● Task instructions
Begin at the line containing "OTHER (1437, 84)" and reproduce every line through the end of the entries below. Nothing else should appear.
*** Block opens ***
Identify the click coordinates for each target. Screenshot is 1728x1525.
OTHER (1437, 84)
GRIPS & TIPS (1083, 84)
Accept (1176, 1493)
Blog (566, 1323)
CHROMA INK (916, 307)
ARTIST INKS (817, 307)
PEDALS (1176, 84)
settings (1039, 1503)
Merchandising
*** Block closes ***
● Answer below
OTHER (1437, 84)
GRIPS & TIPS (1083, 84)
Accept (1176, 1493)
Blog (566, 1323)
CHROMA INK (916, 307)
ARTIST INKS (817, 307)
PEDALS (1176, 84)
settings (1039, 1503)
Merchandising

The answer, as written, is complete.